### What you need to do
Using the entries that follow, write out the line containing "Where should I click to: Click", the line containing "The width and height of the screenshot is (480, 800).", and every line between them, exactly and nothing else.

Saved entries
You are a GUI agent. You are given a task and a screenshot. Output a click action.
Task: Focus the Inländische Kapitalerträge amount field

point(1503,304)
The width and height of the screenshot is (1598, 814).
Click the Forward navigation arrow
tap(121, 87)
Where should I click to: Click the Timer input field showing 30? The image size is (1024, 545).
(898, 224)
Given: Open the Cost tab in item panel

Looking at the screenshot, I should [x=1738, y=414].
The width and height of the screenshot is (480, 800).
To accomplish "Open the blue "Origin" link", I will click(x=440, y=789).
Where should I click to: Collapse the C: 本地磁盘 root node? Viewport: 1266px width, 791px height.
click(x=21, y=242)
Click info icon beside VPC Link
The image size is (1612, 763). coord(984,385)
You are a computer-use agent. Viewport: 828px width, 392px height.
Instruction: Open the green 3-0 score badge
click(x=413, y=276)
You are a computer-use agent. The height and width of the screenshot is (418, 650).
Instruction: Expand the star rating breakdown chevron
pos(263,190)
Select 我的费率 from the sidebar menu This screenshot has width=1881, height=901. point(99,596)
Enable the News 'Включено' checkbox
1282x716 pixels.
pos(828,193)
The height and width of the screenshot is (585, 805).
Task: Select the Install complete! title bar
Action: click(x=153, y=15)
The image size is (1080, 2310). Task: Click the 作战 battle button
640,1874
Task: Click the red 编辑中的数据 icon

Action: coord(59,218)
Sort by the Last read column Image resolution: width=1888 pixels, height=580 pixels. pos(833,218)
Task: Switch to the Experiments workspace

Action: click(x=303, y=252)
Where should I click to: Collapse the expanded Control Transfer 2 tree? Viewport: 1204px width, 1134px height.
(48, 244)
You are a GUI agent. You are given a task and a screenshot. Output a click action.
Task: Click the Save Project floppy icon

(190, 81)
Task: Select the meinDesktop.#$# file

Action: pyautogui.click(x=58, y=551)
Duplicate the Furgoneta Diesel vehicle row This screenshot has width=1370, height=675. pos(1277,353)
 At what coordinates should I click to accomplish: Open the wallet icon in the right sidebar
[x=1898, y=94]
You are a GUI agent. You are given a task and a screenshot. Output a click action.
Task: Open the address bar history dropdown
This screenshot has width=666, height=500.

### Written response
Where should I click to: Click the Timer input field showing 30? The image size is (1024, 545).
(898, 224)
Given: Open the Cost tab in item panel

Looking at the screenshot, I should [x=1738, y=414].
The width and height of the screenshot is (480, 800).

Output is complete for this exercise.